Cyclists bid for Victorian government safety law to pedal to prosperity

WELCOME RIDERS: Eric Bittner said Tourism North East and Wangaratta Bicycle Reference Group were promoting cycling. Picture: SIMON BAYLISS
WELCOME RIDERS: Eric Bittner said Tourism North East and Wangaratta Bicycle Reference Group were promoting cycling. Picture: SIMON BAYLISS

Cycling enthusiast Eric Bittner was “blown away” when Jim Freeman and a friend stopped by his Wangaratta business Cafe Derailleur during their biking travels across the North East.

They had already ridden from Euroa to Mount Buller, down a four-wheel drive track to Whitfield, over to Bright via Cheshunt and across Lake Buffalo.

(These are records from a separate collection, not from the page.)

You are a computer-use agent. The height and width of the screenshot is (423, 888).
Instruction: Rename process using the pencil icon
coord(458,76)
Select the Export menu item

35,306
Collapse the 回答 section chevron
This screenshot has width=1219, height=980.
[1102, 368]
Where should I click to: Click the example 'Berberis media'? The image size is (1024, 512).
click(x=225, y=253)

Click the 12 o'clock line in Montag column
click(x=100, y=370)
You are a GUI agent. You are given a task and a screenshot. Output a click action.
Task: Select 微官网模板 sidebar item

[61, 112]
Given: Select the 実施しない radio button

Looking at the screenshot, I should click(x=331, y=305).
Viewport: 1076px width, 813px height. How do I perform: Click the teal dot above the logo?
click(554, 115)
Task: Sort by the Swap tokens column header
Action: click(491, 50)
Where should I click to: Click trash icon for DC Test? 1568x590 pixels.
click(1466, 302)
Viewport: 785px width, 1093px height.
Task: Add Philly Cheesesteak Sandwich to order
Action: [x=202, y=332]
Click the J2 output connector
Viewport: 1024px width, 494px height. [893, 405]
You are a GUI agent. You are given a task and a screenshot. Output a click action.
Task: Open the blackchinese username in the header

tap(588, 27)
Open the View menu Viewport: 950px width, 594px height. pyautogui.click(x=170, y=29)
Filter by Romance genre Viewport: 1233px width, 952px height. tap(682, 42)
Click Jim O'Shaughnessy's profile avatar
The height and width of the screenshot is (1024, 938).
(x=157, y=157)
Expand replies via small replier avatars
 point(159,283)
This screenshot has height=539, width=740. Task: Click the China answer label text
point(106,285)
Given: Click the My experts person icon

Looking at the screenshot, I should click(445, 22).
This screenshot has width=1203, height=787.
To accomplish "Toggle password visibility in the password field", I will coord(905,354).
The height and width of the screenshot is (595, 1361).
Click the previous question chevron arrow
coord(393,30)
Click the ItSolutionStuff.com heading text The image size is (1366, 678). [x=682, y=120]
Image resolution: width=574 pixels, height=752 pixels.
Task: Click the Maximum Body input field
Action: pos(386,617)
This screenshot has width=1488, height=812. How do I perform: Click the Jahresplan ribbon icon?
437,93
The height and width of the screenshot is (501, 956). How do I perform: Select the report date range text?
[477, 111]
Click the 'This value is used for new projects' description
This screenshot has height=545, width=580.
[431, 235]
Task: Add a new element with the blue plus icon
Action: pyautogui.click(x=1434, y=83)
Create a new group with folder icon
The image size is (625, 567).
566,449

A few hours later Jim would be dead, hit by a car while riding on a straight stretch of on Benalla-Yarrawonga Road near Devenish at 4.30pm on March 25. Benalla was planned as his final stop before catching the train back home.

Police have not revealed exactly how the car came to hit the cyclist and the incident was still being looked into by the Major Crash Investigation Unit.

“Ironically, Jim’s death occurred in the same week that the Andrews government refused to legislate the minimum passing distance (a metre matters) law,” Mr Bittner said. 

“We’ll never know if a metre matters would have saved Jim, but you can bet that if Victoria had safe cycling legislation, more drivers would leave a wider berth and the road would be safer for people who pedal.”

Jim was a Melbourne Bicycle Touring Club member who had ridden in tours across the US, China and New Zealand.

He was remembered as a very active and popular club member, attending many rides and always helping others to discover the joys of bicycle touring.

Mr Bittner and his wife moved to Wangaratta in part because of the great cycling on offer and set up Cafe Derailleur as a cyclist-friendly location.

“There are plenty of people in the North East banking on our region pedalling itself to prosperity – we already have the southern hemisphere’s longest rail trail and soon it will be complemented by a new cycling trail linking Wangaratta, the Warby Ranges and Winton Wetlands,” he said.

“So, when bike riders visit our cafe we welcome them, because we know that cycling’s as healthy for the waistline as it is for our local economy. We also want them to be safe so we point out the best rides, roads and routes and highlight other cycle-friendly eating places.”

Mr Bittner has called on the Victorian government to listen to the cycling community and make it illegal for motorists to get within one metre when passing a bike.

“Lives will be saved, parents will find it easier to wave their sons and daughters off to school on their bikes, novice cyclists will feel less intimidated by cars and more encouraged to get moving, knowing it’s safe,” he said.

“More people will join the cycling community and discover its social benefits.”